Federal Emergency Management Agency personnel arrived at the O.B. Curtis treatment plant on Friday to provide technical assistance as Jackson restores pressure in its drinking water system.
FEMA Administrator Deanne Criswell detailed how the federal emergency declaration President Joseph Biden signed this week will help the city’s repairs.
“The funding is available to support the temporary measures to reestablish the (water) pressure but also to sustain that pressure while they’re looking at the more permanent repairs,” Criswell said. “What the emergency declaration does not do is support the permanent repairs for this facility.”
The emergency declaration also frees up funding to reimburse Mississippi for bringing clean water into Jackson, as well as for staffing the plant, she said. Criswell added while the declaration lasts for 90 days, FEMA can reevaluate during that time to decide whether or not to extend its support for a longer period.
Jim Craig, senior deputy and director at the Mississippi State Department of Health, said the pressure at O.B. Curtis climbed back up to 85 pounds per square inch (PSI) on Friday, but later dropped back down to 77 PSI because of a “chemical imbalance.” Craig clarified that the city’s equipment for measuring the pH and turbidity of the water before it enters the plant is not working, meaning that it takes longer for the operators to treat the water.

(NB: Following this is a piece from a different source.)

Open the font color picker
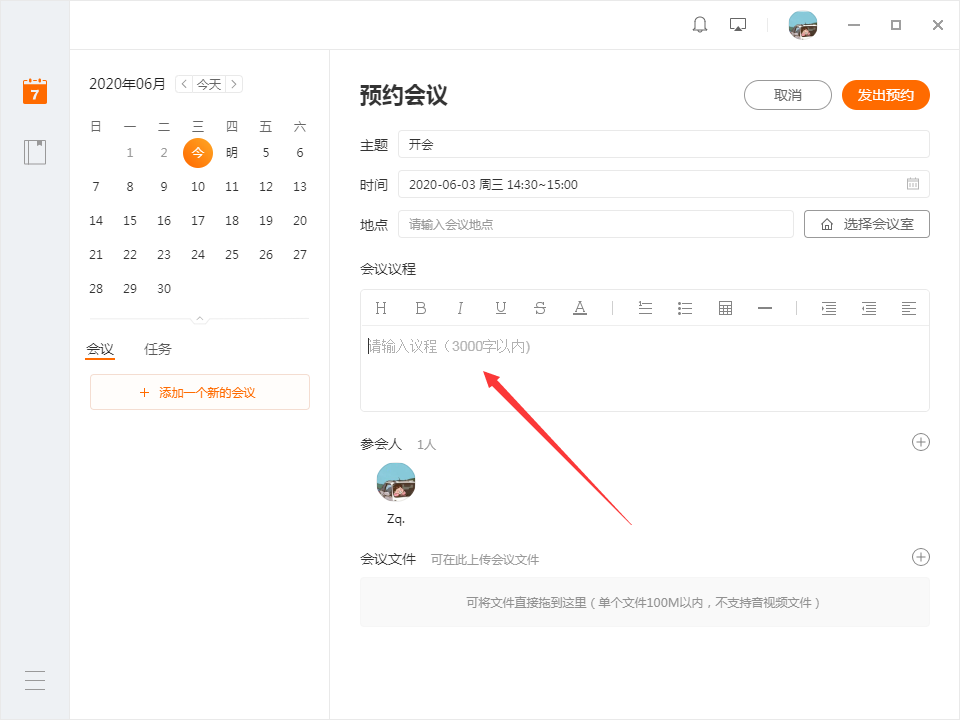The width and height of the screenshot is (960, 720). (580, 308)
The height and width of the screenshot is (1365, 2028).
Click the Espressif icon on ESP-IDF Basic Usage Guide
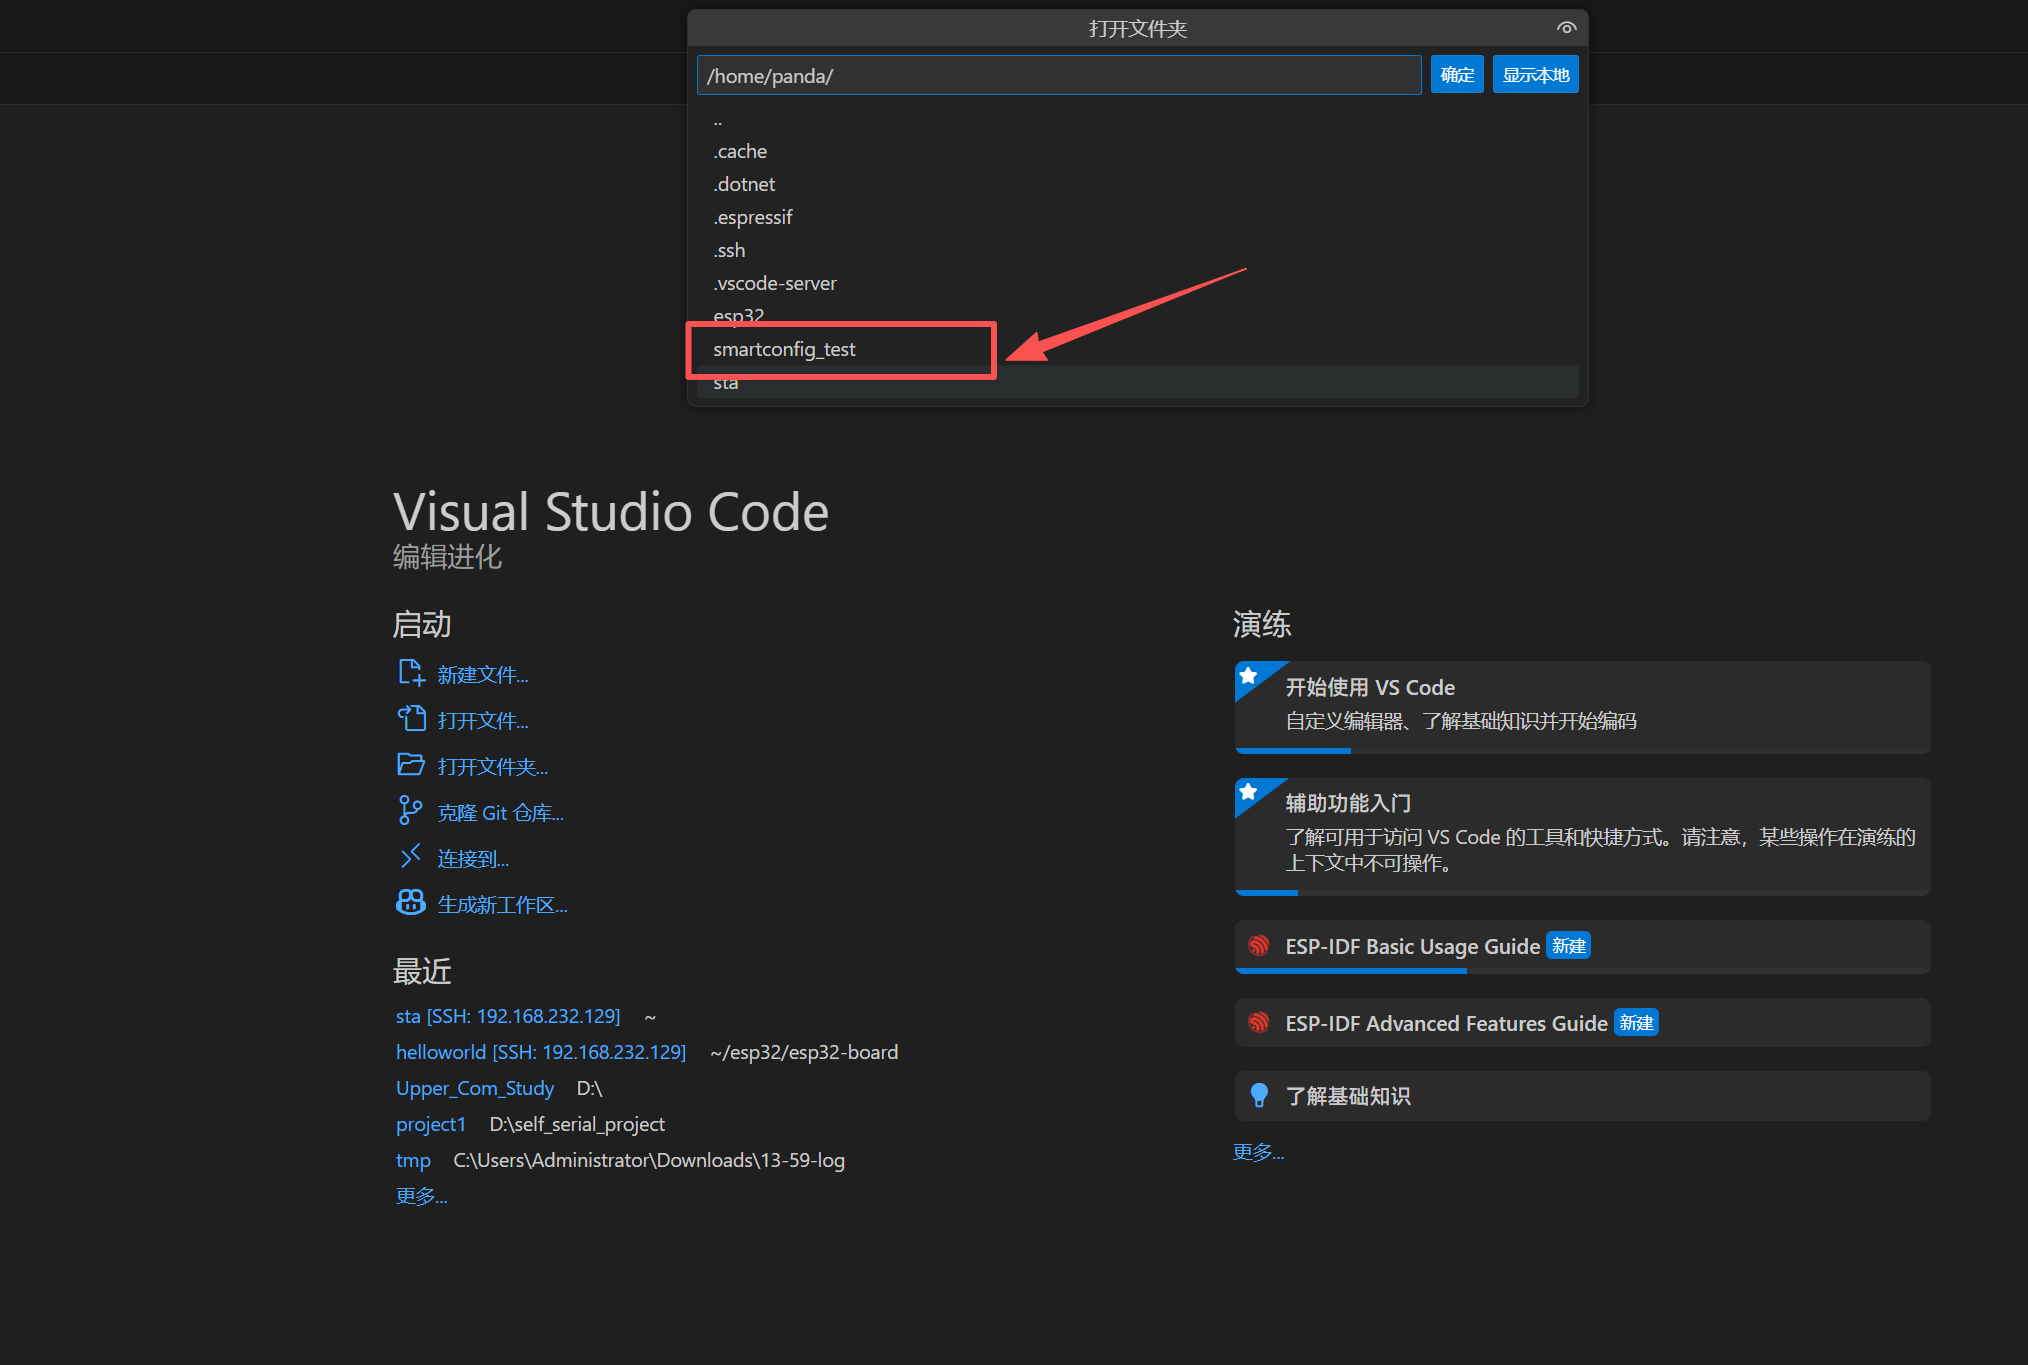click(x=1259, y=946)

Craig also estimated that both of the plant’s out-of-service pumps, which led to water pressure issues for Jackson in early August, will be “back on site” on Sept. 9.
Jackson Mayor Chokwe Antar Lumumba warned that while progress is being made to increase water pressure, doing so may cause the city’s decades-old distribution lines to burst in the coming days.
Earlier Friday, Lumumba appeared with Rep. Bennie Thompson, White House senior advisor Mitch Landrieu, and FEMA Coordinating Officer Allan Jarvis at Grove Park, where reporters got photos of the officials handing out cases of water to a line of cars. Landrieu was scheduled to appear with Gov. Tate Reeves and Criswell at their press conference later on, but was not present.
Friday began with a miscommunication between the governor’s office and Jackson officials, who announced that Reeves and Lumumba were set to hold a press conference together that afternoon. Within an hour, the governor’s communications director Hunter Estes tweeted that the release was false.
“We have not invited city politicians to these substantive state press conferences on our repairs,” Estes wrote, “because they occur to provide honest information about the state’s work. We are investigating why they are releasing misinformation.”
City spokesperson Justin Vicory quickly let reporters know afterwards that there would be no such briefing.
The mix-up came a day after Reeves and Lumumba first appeared at a press conference together since this week’s water crisis began. The mayor called his presence there a “symbol of the unity that is taking place.”